R. La Spagna è molto più nota. A partire da giugno del 2014, le autorità spagnole hanno arrestato 472 persone sospettate di collaborare al reclutamento di jihadisti. Francia, Regno Unito e Germania sono altri grossi centri di reclutamento per lo Stato Islamico. Grazie all’impegno online, il reclutamento è più semplice e diffuso che mai.
D. Quali rischi corre l’Italia?
R. L’Italia è un bersaglio più facile rispetto a Regno Unito, Germania e Francia.
D. Ne è convinta?
R. La vulnerabilità dell’Italia nei confronti della minaccia terroristica è riscontrabile negli arresti di sospetti accusati di aver pianificato gli attacchi a Londra e negli Stati Uniti. Una ventina, tra il 2013 e il 2014, a Roma, Milano, Venezia, Anzio (leggi il dettaglio del report).
D. E il Vaticano?
R. Bè, parlando di ideologia il Vaticano rappresenta una minaccia diretta e un centro di potere ben consolidato capace di esercitare un’influenza sul mondo. Detto questo, penso che le cellule dell’Is siano più propense a scegliere come obiettivo un bersaglio meno fortificato.
D. Quali sono i pericoli per Stati Uniti ed Europa nel suo complesso?
R. La minaccia più pericolosa è rappresentata dal ritorno di combattenti ben addestrati. Non possiamo sostenere che tutti quelli che torneranno attaccheranno il loro Paese d’origine ma, se anche solo una minima parte lo farà, i rischi saranno enormi.
D. Quali tattiche potrebbero usare per attaccare?
R. Sono tanti i modi in cui gli attacchi potrebbero essere pianificati, supportati ed eseguiti. Un esempio significativo è il caso di Mehdi Nemmouche in Belgio: qui alcuni civili ebrei sono stati uccisi dall’attacco di un lupo solitario. Monitorare chi parte e chi ritorna è cruciale. Ancor prima è fondamentale contrastare gli sforzi di radicalizzazione per evitare che le persone partano.
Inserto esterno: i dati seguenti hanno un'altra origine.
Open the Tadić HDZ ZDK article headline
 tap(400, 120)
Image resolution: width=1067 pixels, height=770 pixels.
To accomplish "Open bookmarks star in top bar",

D. Perché, secondo lei, l’Is si è diffuso così tanto?
R. Fa appello alle giovani generazioni, i suoi membri “appaiono” e si presentano non solo come efficaci, ma anche come “puri”. Il travolgente sostegno allo Stato Islamico su Facebook, Twitter, YouTube, Sound Cloud e Just Paste It lo rende una centrale elettrica del reclutamento.
D. Due ragazze italiane sono state rapite in Siria da un commando di uomini armati. Quali sono i gruppi terroristici che operano in quell’area?
R. Questo rapimento è un caso molto strano. Il fatto che, come è stato riferito, le due ragazze se la siano “svignata” per andare a fare le volontarie in una delle aree più lacerate del mondo desta sospetti. Penso che l’Is abbia già rivendicato il rapimento. Diverse divisioni dello Stato Islamico sono note per aver rapito donne, ma la presenza di occidentali sul territorio sembra l’occasione ideale per chiedere un grosso riscatto e non per una mera “gratificazione personale”.
D. I ribelli sarebbero in grado di sconfiggere i gruppi terroristici in Siria?
R. Attualmente il Fronte Islamico e il Fronte al Nusra sono gli unici due gruppi capaci di ostacolare l’Is. Detto ciò, dopo aver passato anni a combattere fra di loro, nessuno di questi due gruppi ha avuto successo nello sconfiggere lo Stato Islamico. In realtà, secondo alcune voci, entrambi hanno fazioni che stanno disertando per passare all’Is.